Eine preis- und wettbewerbsorientierte strategische Ausrichtung des Einkaufs geht einher mit zunehmenden insbesondere finanziellen Lieferantenrisiken. Bei zwei Drittel der Teilnehmer besteht teils akuter Handlungsbedarf.
Studienleiter Prof. Dr. Carsten Röh, Professor für Automobilwirtschaft an der Hochschule Landshut, befragte hierzu mit seinem Team das Top-Management von ca. 80 Automobilzulieferern mit Sitz in Deutschland. „Wir haben zuvor viele Veröffentlichungen gesichtet, aber mit diesem Tiefgang und dem engen Austausch mit den Beteiligten haben wir im deutschen Raum nichts finden können." Im Fokus der Befragung standen diejenigen Instrumentarien, mit denen Unternehmen präventiv (vorausschauend) und gegebenenfalls reaktiv (im akuten Notfall) die Risiken angehen. Der Abgleich aus Selbsteinschätzung der Unternehmen und der fundierten empirischen Situationsanalyse sowie nicht zuletzt die langjährige Praxiserfahrung der Studienpartner, ermöglichte es, jedem Teilnehmer ein individuelles Set an Handlungsempfehlungen zur Optimierung des Risikomanagement-Systems an die Hand zu geben.
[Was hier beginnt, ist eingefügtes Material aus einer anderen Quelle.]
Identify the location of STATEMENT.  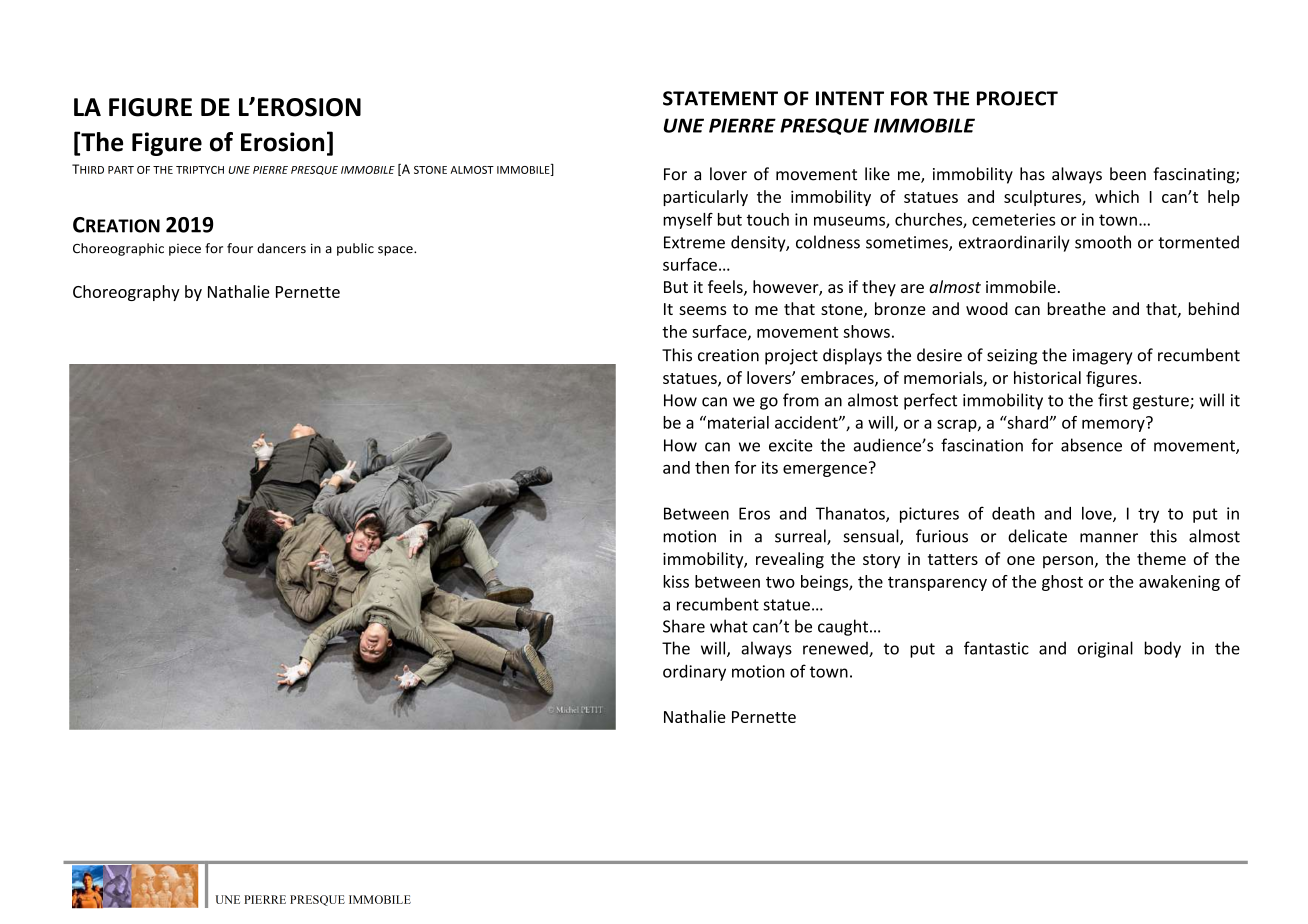
(720, 98).
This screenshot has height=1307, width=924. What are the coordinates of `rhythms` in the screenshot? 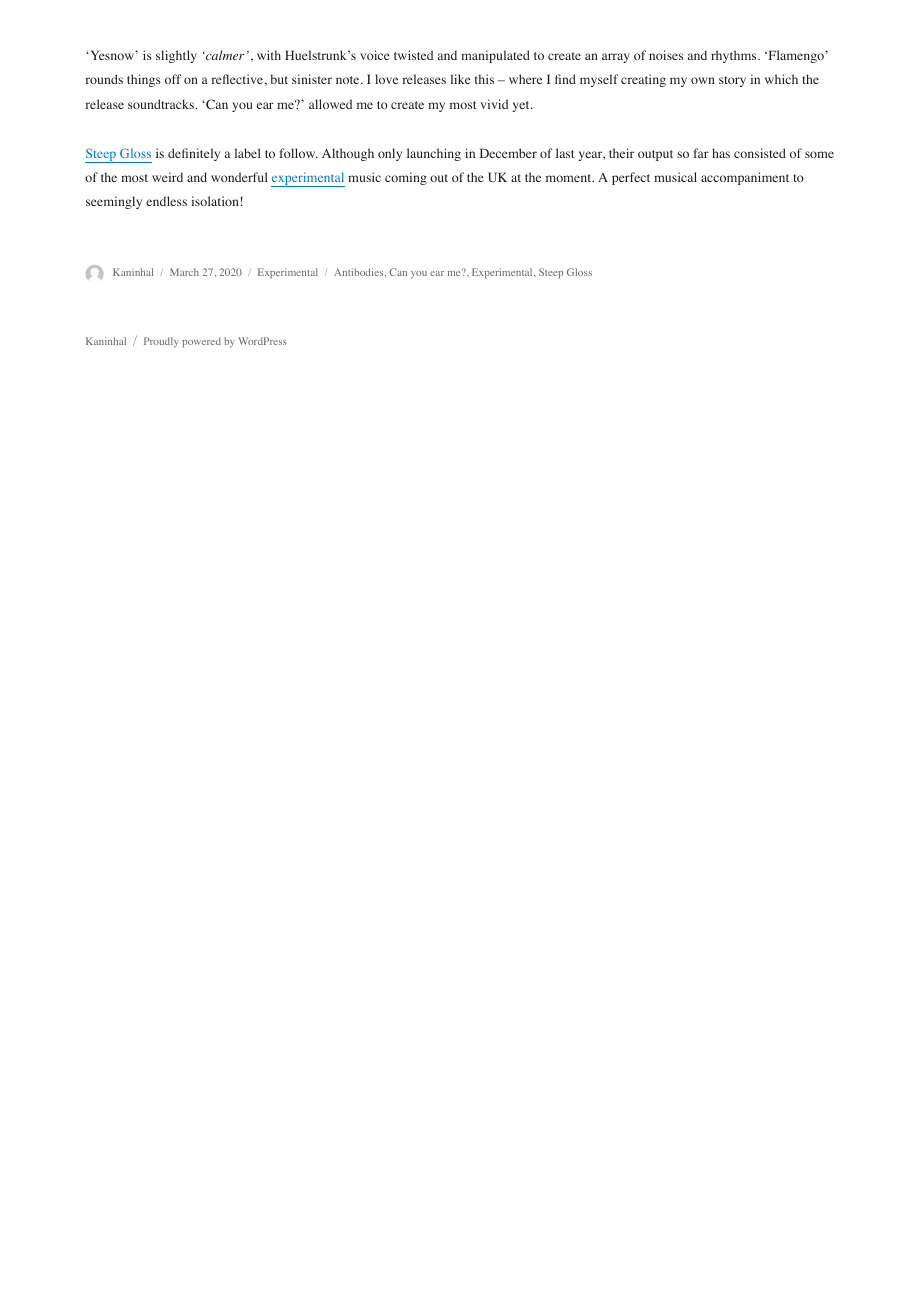 It's located at (733, 56).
Laut Röh lag der Erfolg nicht zuletzt an der Aufstellung der Studienpartner „Mit Unterstützung der Experten von Helbling Business Advisors war es uns möglich, sehr praxisnahe Fragenkataloge und ein zielgerichtetes Bewertungsschema zu entwerfen." Frank Stubbe, Standortleiter von Helbling Business Advisors in München ergänzt: „Helbling blickt auf eine Vielzahl erfolgreicher Projekte im deutschen Mittelstand zurück, bei denen das Thema Risikomanagement sehr oft präsent war."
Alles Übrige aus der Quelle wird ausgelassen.